Data listing
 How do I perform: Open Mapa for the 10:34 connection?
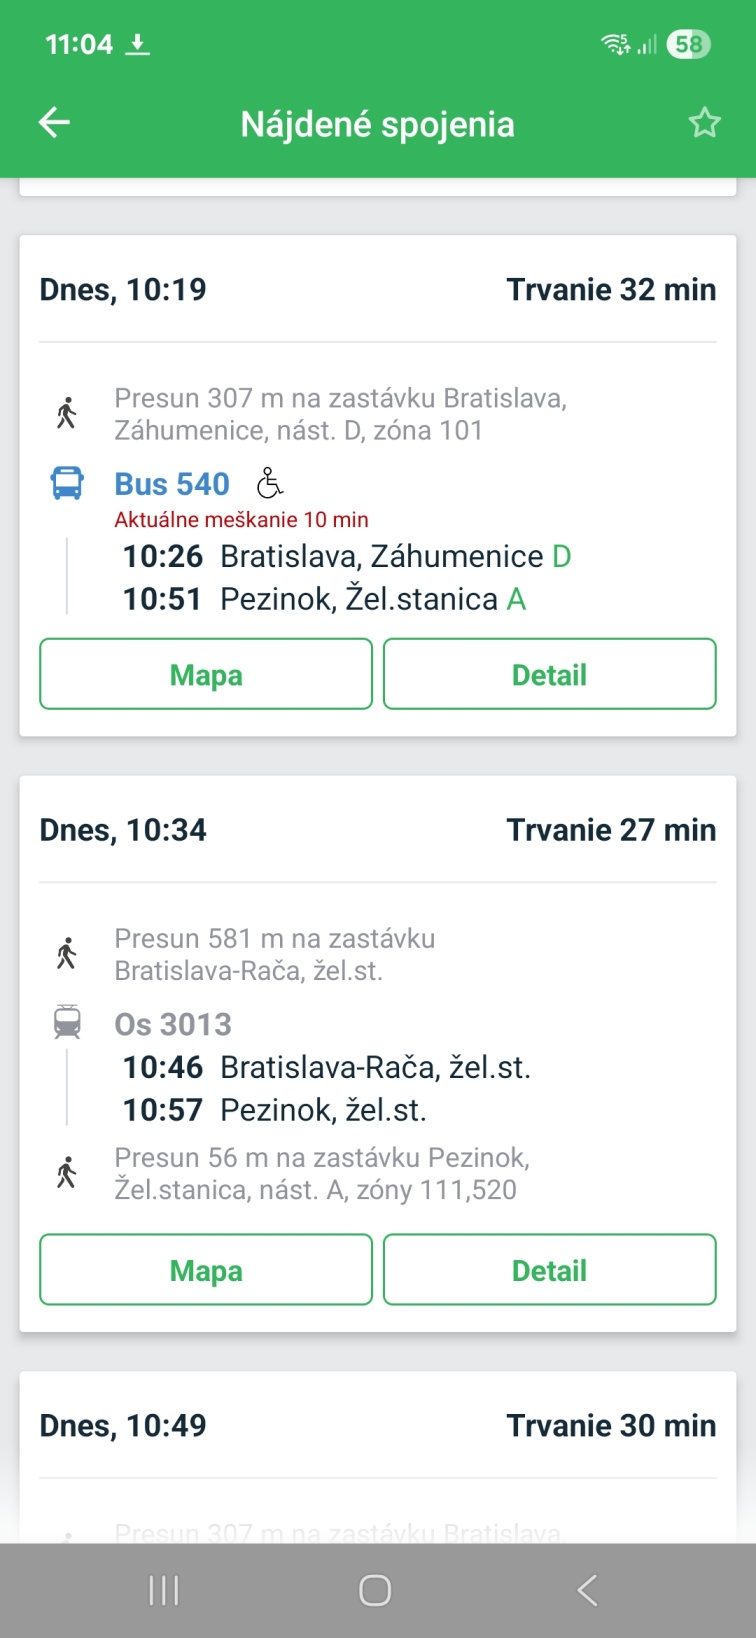click(x=206, y=1270)
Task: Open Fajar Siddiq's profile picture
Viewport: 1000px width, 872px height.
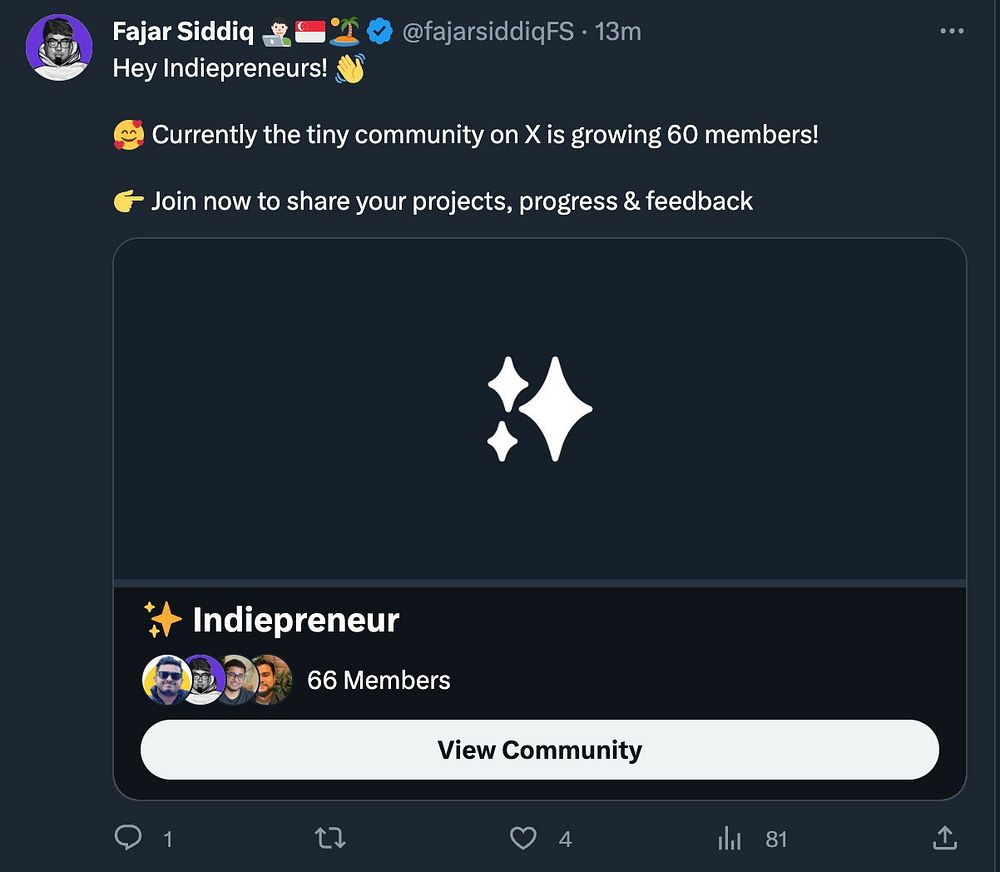Action: click(x=59, y=47)
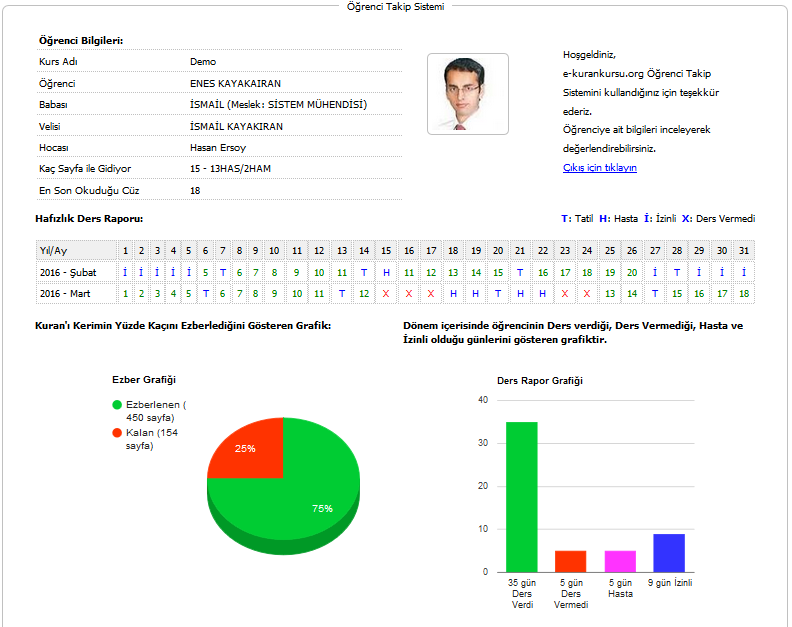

Task details
With the images removed, reproduce all the material above word for word.

Solution to the problem
 How do I perform: Open Mapa for the 10:34 connection?
click(x=206, y=1270)
Task: Open Fajar Siddiq's profile picture
Viewport: 1000px width, 872px height.
Action: click(x=59, y=47)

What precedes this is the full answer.